やや硬めに茹で上げられた王道の黄色い卵麺の、モチモチ・プリプリとした力強い食感がたまりません。このしっかりとしたちぢれが、まろやかなスープや炒め野菜の旨味を逃さずたっぷりと口まで運んでくれます。 これだけ質の高い一杯を、良心的な価格で提供し続ける企業努力。美味しいのはもちろんのこと、店名通りお客様への「真心(MAGOKORO)」がヒシヒシと伝わってくる、尊敬する一杯です!
松尾ジンギスカン 丘珠店(奴ラーメン)
ここは知る人ぞ知る、東区の超穴場!暖簾に「松尾ジンギスカン」と「奴ラーメン」の2つが掲げられた、昭和レトロな大衆食堂です。綺麗な最新店舗とは全く違う、昔ながらのノスタルジックな雰囲気がたまりません。基本的に昼営業(11:00〜15:00)のみで「全席喫煙可能」という今では貴重なスタイル。タバコの煙が苦手な方やお子様連れには不向きですが、安くてボリューム満点のランチを求める地元民から熱狂的に愛されています。

ズバリ、どんな味?
- 間違いなしの「松ジン」タレ:ジンギスカンは道民のソウルフード「松尾ジンギスカン」の正規の味!リンゴや玉ねぎの甘めのタレが染み込んだ柔らかいお肉と、タレを吸った野菜でご飯が無限に進みます。

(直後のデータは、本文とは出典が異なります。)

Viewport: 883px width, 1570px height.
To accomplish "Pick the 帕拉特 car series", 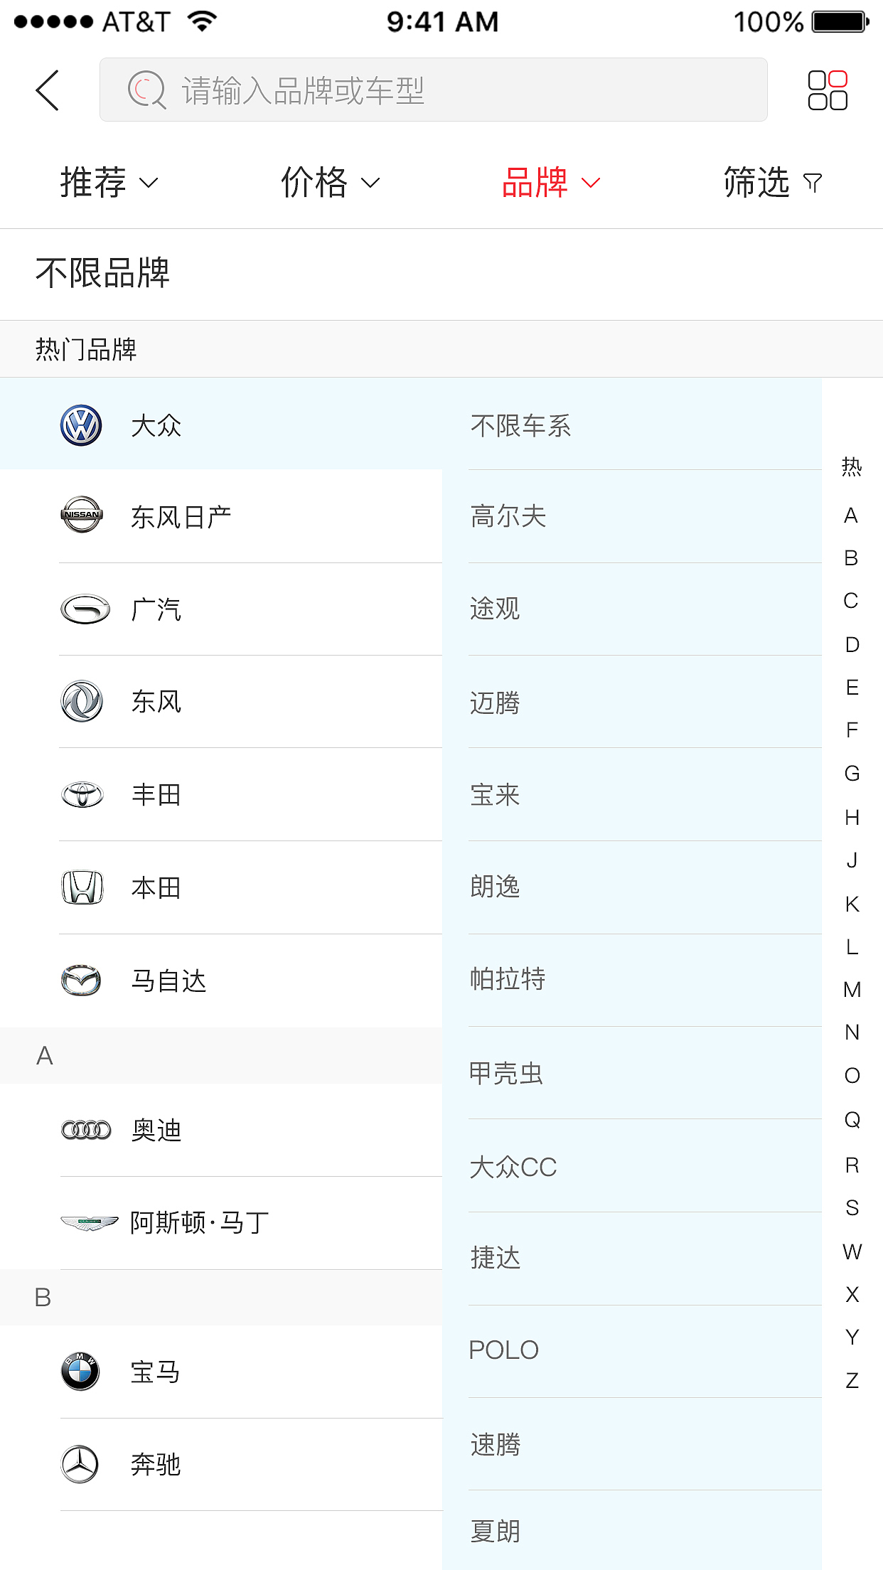I will [508, 979].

- 湯気なし激アツの昭和ラーメン:今回の主役「奴ラーメン」は、表面をラードの膜が覆っているため一見湯気が出ませんが、すすると火傷しそうなほど超アツアツ!出汁が効いた優しくホッとする、素朴な味わいです。
- 驚愕のコスパ: 正油ラーメン550円、マトン定食800円など、令和とは思えないお財布に優しすぎる価格設定です。(2026年7月現在)
こんな人にぴったり!
- 「ジンギスカンもラーメンも両方ガッツリ食べたい!」という欲張りな方。
- 昭和レトロな大衆食堂の雰囲気が好きで、コスパ良く満腹になりたい方。
- 気兼ねなくタバコを吸いながら、ゆっくり食事を楽しみたい愛煙家の方。
- 車(無料駐車場8台あり)で東区エリアをドライブ中で、サクッと昼食を食べたい方。

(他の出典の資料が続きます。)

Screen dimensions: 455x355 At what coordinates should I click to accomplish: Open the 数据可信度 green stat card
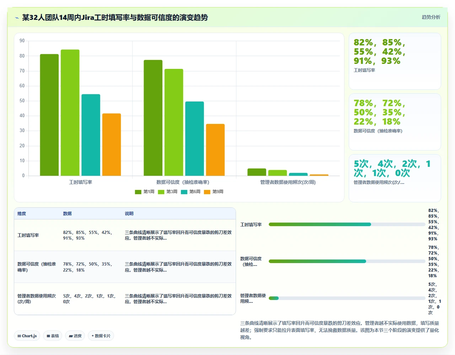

職人として日々新しい麺やスープを研究していますが、こういう「昔ながらの昭和スタイルなお店」に出会うと、もう理屈抜きでホッとしてしまいます。
最近主流のツルツルとした麺に比べると少し水分量が低めで、激アツのラードや優しいスープの旨味を、麺自体がグングン吸い込んでくれます。少し柔らかめの茹で加減も、このノスタルジックなスープには完全にベストマッチ! ジンギスカンをつまみながら、アツアツのラーメンをすする。最先端の技術とはまた違う、道民のDNAに直接語りかけてくるような「最高のソウルフード」です!
月寒ラーメン 麺とスープ
2026年4月にオープンした、夜遅く(23:00〜翌2:00頃)まで営業している知る人ぞ知るお店です。これまでの札幌ラーメンの王道スタイルとは一線を画す「あっさり和風出汁」が魅力で、お酒を飲んだ後の「シメの一杯」として、罪悪感なくスープまで飲み干してしまう人が続出しています。

ズバリ、どんな味?
- クリアで深みのある「塩」:透明度の高い黄金色のスープ。あっさりとした口当たりですが、ホロホロのチャーシューから溶け出す旨味や脂のコクが徐々に加わり、非常に深みのある味わいへと変化します。
- 優しくマイルドな「醤油」:和風出汁の香りがふわりと引き立つ、塩気の尖っていない優しい醤油味。カイワレ、お麩、キクラゲ、糸唐辛子といった彩り豊かで個性的なトッピングが、スープの繊細さを引き立てます。
こんな人にぴったり!
- 「脂っこいラーメンよりも、すっきりと体に染み渡る和風出汁のスープを味わいたい方。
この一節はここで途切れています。